Beyrouth est une ville expressive. Elle a une odeur, elle transpire, elle est bruyante, mouvante, un peu névrosée, très complexe. Elle a des sautes d’humeur et un caractère bien trempé. C’est un personnage avec lequel j’ai un rapport qui n’est pas du tout rationnel mais très sentimental. Je l’ai donc abordée comme je l’aurais fait pour une personne que j’aime vraiment avec une affection lucide et sincère. C’est un beau personnage de roman, sa mélancolie au cœur du chaos est très inspirante.

- Si vous deviez présenter Palace Café en une phrase, que diriez-vous ?

L’histoire de deux frères défile dans un travelling sur Beyrouth embrumée par les mystères du passé, par la mélancolie du présent. 


- Racontez-nous votre historique avec le Liban ; qu’est-ce qui vous a conduit à y situer votre premier roman ?

En 2002 mon mari a été muté au Liban, nous avons donc quitté la France et nous nous sommes installés à Beyrouth avec nos deux petites filles. Nous habitions à Achrafieh dans un nid suspendu au-dessus du jardin de Sioufi. J’ai découvert Beyrouth à pied, j’ai beaucoup marché. On ne peut aimer Beyrouth qu’à pied. En voiture, la ville est improbable et grossière mais si on lui accorde du temps, du souffle et de l’attention, elle est bouleversante. Ma promenade dans Beyrouth a pris fin en 2006 suite à la guerre avec Israël. Je n’ai pas oublié le jour où j’ai quitté le Liban. Un matin, dans un taxi qui nous menait à l’aéroport, je regardais la ville défiler par la fenêtre. Je me souviens très bien du regard que j’ai posé sur elle à ce moment-là… En écrivant Palace Café, j’ai refait la route en arrière et je suis rentrée à Beyrouth. C’est une chance d’aimer écrire… Avec les mots tous les retours, tous les voyages sont possibles.

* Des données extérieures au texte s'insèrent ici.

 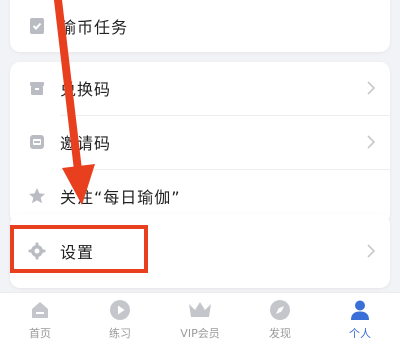 What do you see at coordinates (37, 251) in the screenshot?
I see `gear-icon` at bounding box center [37, 251].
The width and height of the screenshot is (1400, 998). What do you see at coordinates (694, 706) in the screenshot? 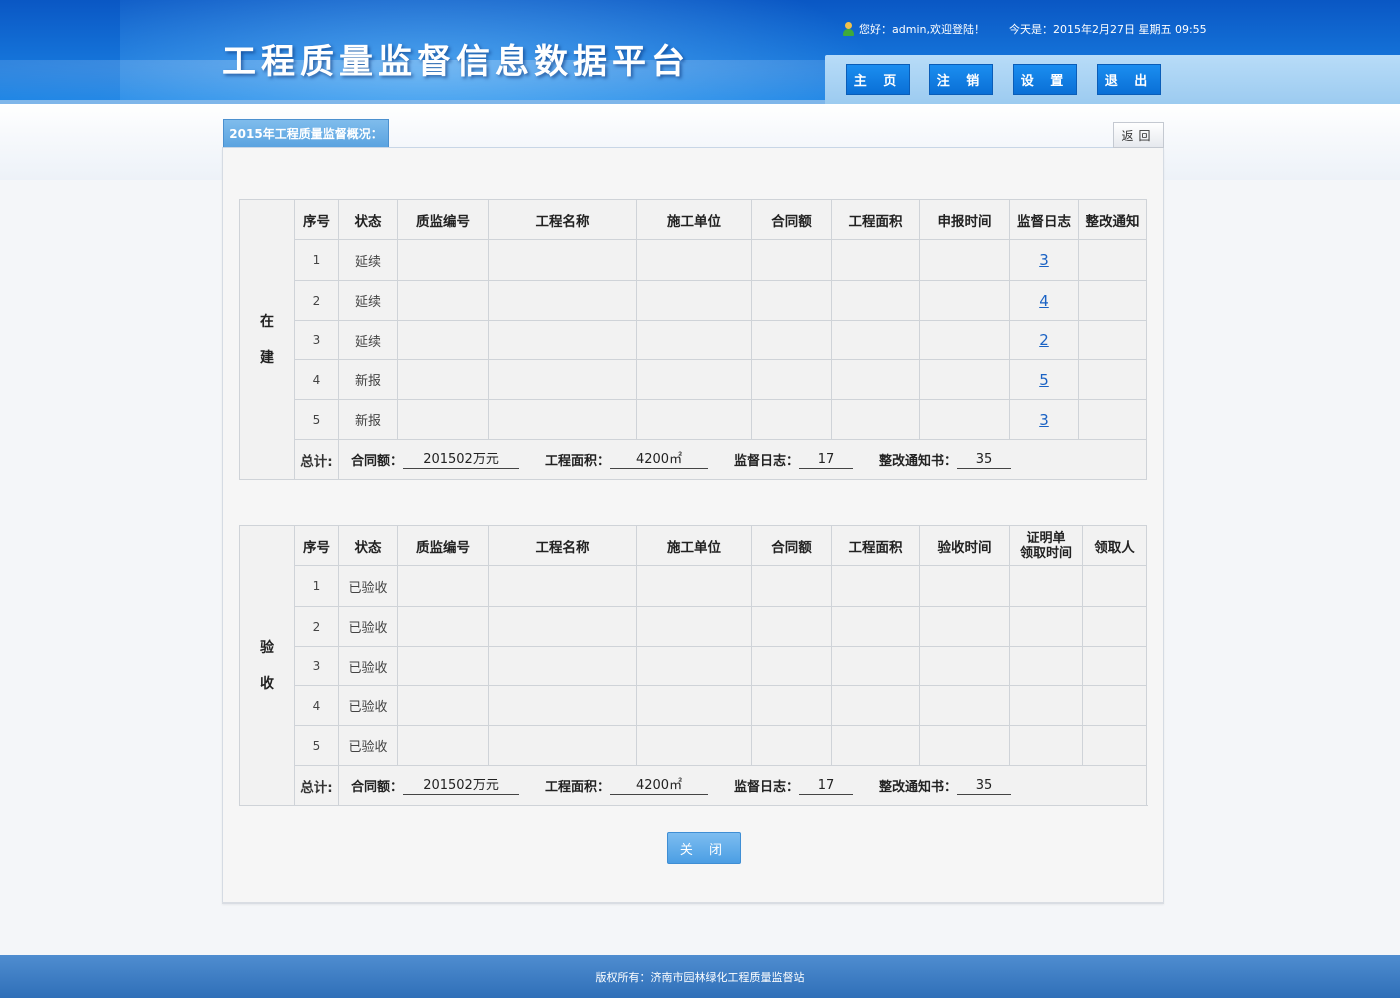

- Comment avez-vous vécu cette première aventure d’écriture romanesque ? Comptez-vous la renouveler ?

Écrire c’est un peu comme pratiquer la méditation : on est à la fois totalement absent du réel mais en pleine conscience. C’est une activité qu’il est difficile de concilier avec un travail et trois enfants parce que cela demande beaucoup de temps et un total abandon de l’esprit. Mais lorsqu’on y parvient, c’est un plaisir précieux. J’ai deux nouveaux projets d’écriture : un roman écrit il y a quelques années que je souhaiterais remanier et une toute nouvelle histoire dont j’ai écrit une cinquantaine de pages et qui me tient beaucoup à cœur.

- Votre parcours dans le domaine du journalisme vous sert ou vous dessert-il dans l’écriture romanesque ?

Pour moi, l’écriture journalistique et l’écriture romanesque sont complémentaires. J’utilise l’écriture romanesque pour aller chercher l’émotion et j’utilise l’écriture journalistique pour corriger les débordements, les verbiages inutiles.

- Quel goût vous a laissé Beyrouth ?

Celui du citron doux, laymoun helo. C’est un fruit que l’on trouve au Liban : plus sucré que le citron, plus acide que l’orange. Beyrouth est ainsi : pas vraiment ceci, pas vraiment cela, à mi-chemin entre un mélange de tout et de son contraire, sans identité propre et tant à la fois ; un goût unique, surprenant.